La maggior parte di persone che incontriamo quotidianamente, assorbe con inerzia ogni tipo di festa, o evento, che viene pubblicizzato o tramandato dalla tradizione, per lasciarsi andare, in certe occasioni, al tanto anelato divertimento o alla spensieratezza. In queste occasioni, si riscontra poco interesse e mancanza di desiderio di voler approfondire il significato storico e culturale di una festa che si presenta apparentemente piacevole.
Il Carnevale dei nostri giorni, probabilmente, risale ai tempi degli Egiziani, i quali festeggiavano i loro riti religiosi, cantando e facendo sfilare buoi per sacrificarli al dio Nilo.
Anche al tempo dei Greci si celebrava una festa simile, per ricordare il dio del vino, Dionisio (possiamo immaginare tali svolgimenti, dato che si trattava del dio del vino), arrivando ai “saturnali” dei Romani che, presumibilmente, hanno contagiato la “chiesa cristiana”. I saturnali duravano circa 7 giorni e, in quel periodo, i romani si lasciavano andare ad ogni tipo di dissolutezza, bevendo e scambiandosi i ruoli, ballando in onore del dio Saturno.
Facendo questa breve prefazione, vogliamo far chiarezza sul significato vero del Carnevale, cercando di evidenziare la gravità e l’immoralità di cui esso ne è promotore. Bisognerebbe soffermarsi e riflettere su cosa si somministra anche a quei bambini che inconsapevoli accolgono ogni sorta di deliziosa “spazzatura”, perché permessi (anche per ignoranza) dai propri genitori.
I bambini (che sono abbastanza intelligenti), se comprendessero veramente il significato del festeggiare il Carnevale non vi aderirebbero molto volentieri, anche per quello che è stato originariamente; purtroppo anche loro subiscono con leggerezza l’influenza dell’ignoranza collettiva.
Molti genitori parlano di perbenismo, di buona educazione, di principi morali, della tradizione che accompagna la loro “fede”, ma, spesso in questi, si trova molta incoerenza nella loro vita, adeguando la loro personale valutazione e modo di pensare alla massa corrente. Possiamo definire (giustamente in tema) che indossano un vestito di carnevale.
────────────────
CONSEGNA 1: Secondo il testo sul Carnevale, quanto duravano i saturnali dei Romani?
CONSEGNA 2: Per favore, prosegui il testo sul Carnevale dopo la sua ultima frase.
I record sono materiale a sé, distinto dal testo.
────────────────
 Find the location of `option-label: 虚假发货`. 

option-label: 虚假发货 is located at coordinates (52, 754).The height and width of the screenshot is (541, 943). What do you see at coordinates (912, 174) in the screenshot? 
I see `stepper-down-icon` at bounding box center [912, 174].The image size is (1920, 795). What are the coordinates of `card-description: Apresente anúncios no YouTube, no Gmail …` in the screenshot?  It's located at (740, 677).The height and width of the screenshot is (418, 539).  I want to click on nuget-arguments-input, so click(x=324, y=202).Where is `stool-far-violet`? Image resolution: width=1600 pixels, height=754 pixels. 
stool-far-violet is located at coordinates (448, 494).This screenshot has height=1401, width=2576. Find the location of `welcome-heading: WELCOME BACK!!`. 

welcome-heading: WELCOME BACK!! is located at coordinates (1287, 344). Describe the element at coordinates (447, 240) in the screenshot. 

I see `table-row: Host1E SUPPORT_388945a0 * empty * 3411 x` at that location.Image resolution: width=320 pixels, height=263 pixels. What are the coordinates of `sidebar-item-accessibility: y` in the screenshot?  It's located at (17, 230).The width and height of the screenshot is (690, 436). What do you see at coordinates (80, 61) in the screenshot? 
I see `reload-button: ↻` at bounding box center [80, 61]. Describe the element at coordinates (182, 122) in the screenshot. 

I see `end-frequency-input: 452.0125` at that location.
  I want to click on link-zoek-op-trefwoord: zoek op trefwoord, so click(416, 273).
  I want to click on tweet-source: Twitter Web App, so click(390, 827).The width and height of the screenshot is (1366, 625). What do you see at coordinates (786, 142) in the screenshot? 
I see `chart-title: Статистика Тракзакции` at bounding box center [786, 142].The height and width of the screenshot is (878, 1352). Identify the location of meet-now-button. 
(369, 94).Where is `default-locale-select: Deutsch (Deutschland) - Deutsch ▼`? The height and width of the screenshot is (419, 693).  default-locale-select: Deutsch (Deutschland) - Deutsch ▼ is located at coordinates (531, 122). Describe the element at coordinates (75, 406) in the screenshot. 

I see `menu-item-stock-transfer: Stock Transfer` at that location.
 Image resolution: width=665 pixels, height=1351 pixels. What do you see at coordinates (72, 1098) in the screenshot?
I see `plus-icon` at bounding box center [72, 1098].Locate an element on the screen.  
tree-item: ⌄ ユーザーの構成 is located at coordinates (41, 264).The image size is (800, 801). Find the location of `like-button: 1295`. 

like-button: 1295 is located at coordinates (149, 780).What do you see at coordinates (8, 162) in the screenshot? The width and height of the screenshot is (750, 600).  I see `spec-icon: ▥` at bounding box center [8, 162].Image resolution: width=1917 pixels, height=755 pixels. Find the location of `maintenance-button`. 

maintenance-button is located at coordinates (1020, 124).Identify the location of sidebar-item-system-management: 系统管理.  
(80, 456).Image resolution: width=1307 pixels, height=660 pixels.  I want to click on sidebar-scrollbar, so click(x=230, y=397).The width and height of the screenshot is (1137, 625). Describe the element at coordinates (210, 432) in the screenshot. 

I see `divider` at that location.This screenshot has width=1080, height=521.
────────────────
RISPOSTA 1: Circa 7 giorni.

RISPOSTA 2:
Non si può stare sempre zitti e dare tutto per scontato davanti a tutta questa superficialità; con pazienza possiamo far capire ai nostri vicini che è meglio informarsi sul significato delle cose che si fanno, in modo che si possono estirpare quelle “radici velenose” che sono state trapiantate dentro dalle tradizioni, che mostrano apparentemente una bella piantina, ma velenosa.
Il nostro Signore Gesù rilevava nei farisei i loro difetti e la loro doppiezza, che si manifestava nel loro modo di essere religiosi: una coppa splendente di fuori, ma l’interno pieno di rapina e malvagità (Luca 11:39). Il nostro Signore ci mostra la realtà in cui stiamo vivendo (di cui il Carnevale è una delle tante e più evidenti) e ci chiama a collaborare con Lui per portare la luce della verità in mezzo all’ignoranza e all’ipocrisia.
E' certo che noi, senza troppa autostima, ma come piccoli figli di Dio, stiamo “immagazzinando” luce, ma durante questo processo possiamo fermarci un attimo e parlare con quello che sta dietro di noi, mostrandogli la vera gioia e la serenità che il Signore ci dona, senza bisogno di mascheramenti.
Anche Dio ha istituito delle feste, come possiamo riscontrare nel Vecchio Testamento, ma per delle ragioni ben precise: per ricordare e gioire delle liberazioni, per apprezzare la Sua provvidenza e la Sua fedeltà; situazioni importanti dove si ha veramente motivo per rallegrarsi e festeggiare con tutto il cuore.